**Фрагмент документа**

Завершился очередной, восьмой по счету "Кинотавр". Как и в прежние годы, он состоял из двух конкурсных разделов — открытого российского и международного фестивалей. Однако в традиционный расклад на сей раз вкралась существенная поправка. Если в зарубежной программе по-прежнему состязались дебютанты, то отечественная секция после долгого перерыва вновь допустила к себе фильмы экс-союзных республик. Последнее обстоятельство явно пошло фестивалю на пользу — может быть, впервые за несколько кризисных лет наше собственное кино оказалось интереснее привозного.
"Кинотавр-97" начинался нервно. Отсутствовал привычный размах, незаметно переходящий в помпезность. Старожилы сочинской тусовки сетовали на скудность рядов статусной богемы, паникеры убеждали, что у организаторов нет ни копейки и с минуты на минуту всех участников распихают по самолетам и увезут обратно в Москву. Накладки по ходу воспринимались катастрофами, а количество бутербродов на банкетных столах — знаком неминуемого конца.
Особую остроту интриге придало отсутствие в Сочи Марка Рудинштейна. Ровнехонько к началу фестиваля поспел свежий выпуск "СПИД-инфо", где в интервью Дарье Асламовой основатель "Кинотавра" заявил, что не позже, чем через месяц, он ждет заказной пули в спину. Признание оживленно комментировалось. Одни утверждали, что Рудинштейн ушел на дно, другие — что он безвылазно сидит в Москве и с трагическим достоинством приговоренного дона целыми днями режется в нарды с личной охраной.
Слухи оказались преувеличены. Хотя Рудинштейна не было ни на открытии, ни на закрытии праздника, все прочие атрибуты торжества — гала-концерт в сочинском цирке или ритуальный футбольный матч — остались соблюдены. При этом эхо скандального интервью неожиданно отозвалось в конкурсе открытого российского фестиваля. Едва ли ни в каждом втором фильме присутствовал мотив заказного убийства, рассмотренный под разными жанровыми ракурсами и с различных авторских позиций.
После "Кинотавра" и впрямь кажется, что постсоветское кино, так долго блуждавшее в поисках "героя нашего времени", обрело его в образе "человека с ружьем". В "Шизофрении" Виктора Сергеева он втянулся в формулу политического поп-триллера, когда подневольный зек вынужден стрелять по сильным мира сего. В украинско-французском "Приятеле покойника" Вячеслава Криштофовича, напротив, существовал по законам лирической "новой волны", где границы жанра и события как будто размыты эстетикой городского "роуд муви". В "Бесноватых" Владимира Сухореброго покушение и наказание стали поводом для весьма претенциозного арт-кино в полузабытой стилистике Тарковского, а в молдавском "Танго над пропастью" Игоря Талпы бывший офицер, не от хорошей жизни переквалифицировавшийся в наемного гангстера, испытал на себе всю тяжесть известной истины о силе зла, что вечно совершает благо.

**Короткое задание 1**
Какой по счету «Кинотавр» завершился, согласно статье о «Кинотавре»?
Статья о «Кинотавре» и листинг никак не связаны между собой.

[Фрагмент набора данных]
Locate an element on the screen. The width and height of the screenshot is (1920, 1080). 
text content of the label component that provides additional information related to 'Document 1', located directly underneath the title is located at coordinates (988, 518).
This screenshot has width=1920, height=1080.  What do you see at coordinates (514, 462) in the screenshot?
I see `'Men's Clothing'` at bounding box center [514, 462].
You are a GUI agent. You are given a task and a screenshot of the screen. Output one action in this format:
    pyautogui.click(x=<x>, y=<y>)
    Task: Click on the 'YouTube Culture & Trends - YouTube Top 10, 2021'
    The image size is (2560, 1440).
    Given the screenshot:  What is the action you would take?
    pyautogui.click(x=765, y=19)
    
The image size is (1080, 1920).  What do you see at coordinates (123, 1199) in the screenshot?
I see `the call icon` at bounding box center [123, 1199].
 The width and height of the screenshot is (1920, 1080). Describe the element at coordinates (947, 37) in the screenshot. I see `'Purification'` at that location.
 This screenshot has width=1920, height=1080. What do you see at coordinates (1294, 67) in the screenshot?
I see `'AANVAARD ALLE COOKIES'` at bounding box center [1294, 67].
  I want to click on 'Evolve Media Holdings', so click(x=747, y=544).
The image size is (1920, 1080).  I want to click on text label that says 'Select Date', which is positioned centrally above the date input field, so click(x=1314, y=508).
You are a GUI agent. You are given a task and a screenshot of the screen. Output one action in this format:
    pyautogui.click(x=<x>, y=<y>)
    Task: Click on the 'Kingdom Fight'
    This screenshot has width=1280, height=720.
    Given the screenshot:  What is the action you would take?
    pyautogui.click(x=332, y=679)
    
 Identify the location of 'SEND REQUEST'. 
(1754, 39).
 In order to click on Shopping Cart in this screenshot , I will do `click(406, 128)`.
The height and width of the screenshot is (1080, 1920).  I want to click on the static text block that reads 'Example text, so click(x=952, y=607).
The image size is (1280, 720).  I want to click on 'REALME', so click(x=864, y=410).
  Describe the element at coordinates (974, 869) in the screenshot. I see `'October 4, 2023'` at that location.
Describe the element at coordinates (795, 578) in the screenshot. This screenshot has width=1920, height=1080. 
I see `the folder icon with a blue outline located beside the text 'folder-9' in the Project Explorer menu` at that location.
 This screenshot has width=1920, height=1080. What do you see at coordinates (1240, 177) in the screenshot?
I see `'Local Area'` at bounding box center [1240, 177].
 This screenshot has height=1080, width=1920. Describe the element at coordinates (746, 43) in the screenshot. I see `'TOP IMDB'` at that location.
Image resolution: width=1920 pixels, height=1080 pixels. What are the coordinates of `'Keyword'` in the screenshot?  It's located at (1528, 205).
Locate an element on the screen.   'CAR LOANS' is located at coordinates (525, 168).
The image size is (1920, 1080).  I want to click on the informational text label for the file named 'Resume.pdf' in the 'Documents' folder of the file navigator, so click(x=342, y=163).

**Короткое задание 2**
Отредактируйте в листинге часть, которая начинается строкой с «I want to click on 'Evolve» и заканчивается строкой с «Describe the element at coordinates (974, 869)»: замените «Shopping Cart» на «Wish List», больше ничего не меняя. Приведите только эту часть.

**Разбор решения 1**
Восьмой.

**Разбор решения 2**
  I want to click on 'Evolve Media Holdings', so click(x=747, y=544).
The image size is (1920, 1080).  I want to click on text label that says 'Select Date', which is positioned centrally above the date input field, so click(x=1314, y=508).
You are a GUI agent. You are given a task and a screenshot of the screen. Output one action in this format:
    pyautogui.click(x=<x>, y=<y>)
    Task: Click on the 'Kingdom Fight'
    This screenshot has width=1280, height=720.
    Given the screenshot:  What is the action you would take?
    pyautogui.click(x=332, y=679)
    
 Identify the location of 'SEND REQUEST'. 
(1754, 39).
 In order to click on Wish List in this screenshot , I will do `click(406, 128)`.
The height and width of the screenshot is (1080, 1920).  I want to click on the static text block that reads 'Example text, so click(x=952, y=607).
The image size is (1280, 720).  I want to click on 'REALME', so click(x=864, y=410).
  Describe the element at coordinates (974, 869) in the screenshot. I see `'October 4, 2023'` at that location.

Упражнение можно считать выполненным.